This just in: American International Group [good ol' AIG ] is doling out tens of millions of dollars in new bonuses to some of its executives, after receiving more than $US 170-billion in aid from American taxpayers. But, wait! It gets better! No, seriously. Wait for it. Wait for it. The lion’s share of the payments are going to the AIG Financial Products Unit. These are the guys who sold the credit default swaps — you know, the very financial products that essentially destroyed the company. Oh yes, and the entire financial system as well. For the Globe and Mail’s coverage, click here.
How is this possible? How is it even conceivable? What kind of company creates an incentive plan that provides contractually obligated bonuses to a unit which effectively destroyed the entire company. I mean, how does that even look on paper? Even if we overlook the fact that the taxpayer bailout money is going to be funding these bonuses, how can an intelligently designed incentive plan pay out bonuses after the company collapses. Imagine it: Clause 9. b, in the event of willfully negligent conduct that destroys company, employee will receive tens of millions of dollars because, shucks, we know s/he tried hard his or her darnedest.
I am starting to get the feeling this company is only going to be solvent long enough for the executives to suck every last thin dime they can out of it and the American taxpayer. Why should I think that? Well, they’ve already demonstrated that they are willing to exploit an unsustainable, irresponsible, and ultimately apocalyptic business model in order to line their own pockets. To them, extorting the US government for a few billion more probably seems like a good deed.

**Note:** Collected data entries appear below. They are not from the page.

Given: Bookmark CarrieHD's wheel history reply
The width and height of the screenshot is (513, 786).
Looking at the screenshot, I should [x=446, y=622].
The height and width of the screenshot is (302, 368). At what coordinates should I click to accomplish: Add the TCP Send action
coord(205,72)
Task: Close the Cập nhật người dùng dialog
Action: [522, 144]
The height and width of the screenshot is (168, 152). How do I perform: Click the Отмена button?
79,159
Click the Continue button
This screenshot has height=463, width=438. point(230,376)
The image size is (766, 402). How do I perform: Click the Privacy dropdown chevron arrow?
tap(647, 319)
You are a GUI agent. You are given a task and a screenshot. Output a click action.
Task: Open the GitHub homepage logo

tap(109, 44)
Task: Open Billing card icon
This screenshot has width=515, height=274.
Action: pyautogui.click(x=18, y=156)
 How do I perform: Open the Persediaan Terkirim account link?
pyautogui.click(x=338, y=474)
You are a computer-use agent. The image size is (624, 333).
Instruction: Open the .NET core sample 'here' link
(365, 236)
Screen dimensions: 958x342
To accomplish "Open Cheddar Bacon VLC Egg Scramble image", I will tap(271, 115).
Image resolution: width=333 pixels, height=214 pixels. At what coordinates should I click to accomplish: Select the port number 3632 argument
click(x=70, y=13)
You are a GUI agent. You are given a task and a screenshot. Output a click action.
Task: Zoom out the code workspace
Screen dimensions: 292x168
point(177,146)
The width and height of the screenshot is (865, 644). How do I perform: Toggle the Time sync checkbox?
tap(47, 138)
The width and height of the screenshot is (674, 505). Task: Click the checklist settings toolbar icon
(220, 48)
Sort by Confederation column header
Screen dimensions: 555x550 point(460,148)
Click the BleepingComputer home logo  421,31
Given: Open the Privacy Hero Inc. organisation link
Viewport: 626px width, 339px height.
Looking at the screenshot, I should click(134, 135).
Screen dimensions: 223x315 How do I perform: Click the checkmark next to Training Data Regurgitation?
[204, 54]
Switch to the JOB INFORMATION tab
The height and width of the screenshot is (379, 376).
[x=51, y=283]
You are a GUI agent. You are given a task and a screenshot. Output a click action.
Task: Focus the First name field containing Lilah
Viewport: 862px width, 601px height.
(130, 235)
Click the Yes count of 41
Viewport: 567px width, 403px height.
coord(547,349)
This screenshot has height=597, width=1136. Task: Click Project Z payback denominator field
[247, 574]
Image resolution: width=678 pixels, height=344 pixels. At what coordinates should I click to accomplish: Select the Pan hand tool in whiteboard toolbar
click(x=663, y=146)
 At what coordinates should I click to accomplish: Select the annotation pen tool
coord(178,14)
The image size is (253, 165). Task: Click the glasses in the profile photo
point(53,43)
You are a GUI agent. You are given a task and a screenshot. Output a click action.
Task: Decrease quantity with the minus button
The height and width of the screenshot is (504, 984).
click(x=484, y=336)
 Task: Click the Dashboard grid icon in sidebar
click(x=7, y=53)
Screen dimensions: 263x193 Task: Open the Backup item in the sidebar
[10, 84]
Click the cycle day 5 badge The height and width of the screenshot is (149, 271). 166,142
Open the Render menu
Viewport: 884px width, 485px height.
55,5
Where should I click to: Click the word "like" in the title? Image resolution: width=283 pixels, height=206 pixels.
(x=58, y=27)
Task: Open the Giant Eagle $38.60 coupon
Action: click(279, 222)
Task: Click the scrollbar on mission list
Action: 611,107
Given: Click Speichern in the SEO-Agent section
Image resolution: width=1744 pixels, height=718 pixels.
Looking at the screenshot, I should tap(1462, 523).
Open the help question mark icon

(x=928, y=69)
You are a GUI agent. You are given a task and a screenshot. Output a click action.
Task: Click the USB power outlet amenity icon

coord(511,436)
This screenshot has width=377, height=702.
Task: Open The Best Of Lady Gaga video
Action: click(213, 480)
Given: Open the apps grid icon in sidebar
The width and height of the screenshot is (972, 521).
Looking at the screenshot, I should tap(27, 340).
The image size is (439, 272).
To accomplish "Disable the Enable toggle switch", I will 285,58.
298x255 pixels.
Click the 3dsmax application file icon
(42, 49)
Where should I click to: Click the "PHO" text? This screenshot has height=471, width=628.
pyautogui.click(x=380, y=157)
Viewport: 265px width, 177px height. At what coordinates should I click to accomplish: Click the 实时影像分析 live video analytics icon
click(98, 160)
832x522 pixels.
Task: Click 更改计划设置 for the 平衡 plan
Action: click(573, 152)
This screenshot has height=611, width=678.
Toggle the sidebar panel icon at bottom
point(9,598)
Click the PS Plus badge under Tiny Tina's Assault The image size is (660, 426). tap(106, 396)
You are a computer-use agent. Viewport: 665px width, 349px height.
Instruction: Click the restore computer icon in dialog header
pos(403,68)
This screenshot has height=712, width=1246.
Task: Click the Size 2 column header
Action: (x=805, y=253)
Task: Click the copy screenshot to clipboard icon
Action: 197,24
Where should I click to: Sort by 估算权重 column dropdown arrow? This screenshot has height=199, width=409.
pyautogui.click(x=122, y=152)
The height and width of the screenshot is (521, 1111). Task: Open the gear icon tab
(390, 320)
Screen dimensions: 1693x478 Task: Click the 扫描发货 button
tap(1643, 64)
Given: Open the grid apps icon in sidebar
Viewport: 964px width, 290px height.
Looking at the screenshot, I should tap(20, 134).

You’d think, if they had even a hint of self-respect, decency, or honesty, those entitled to the bonuses would decline them as an act of good faith and as a wise measure to avoid being strung up in the streets by angry citizens. Moreover, I can’t help but think about the billions of dollars that were sucked out of the company in the form of bonuses previous to this year. You know, when the company “appeared” to be making money hand over fist but was instead really just sowing the seeds of its own destruction. Where did all that money go? Places where the U.S. government and tax payer will never be able to get at it, even while footing the bill for its true costs.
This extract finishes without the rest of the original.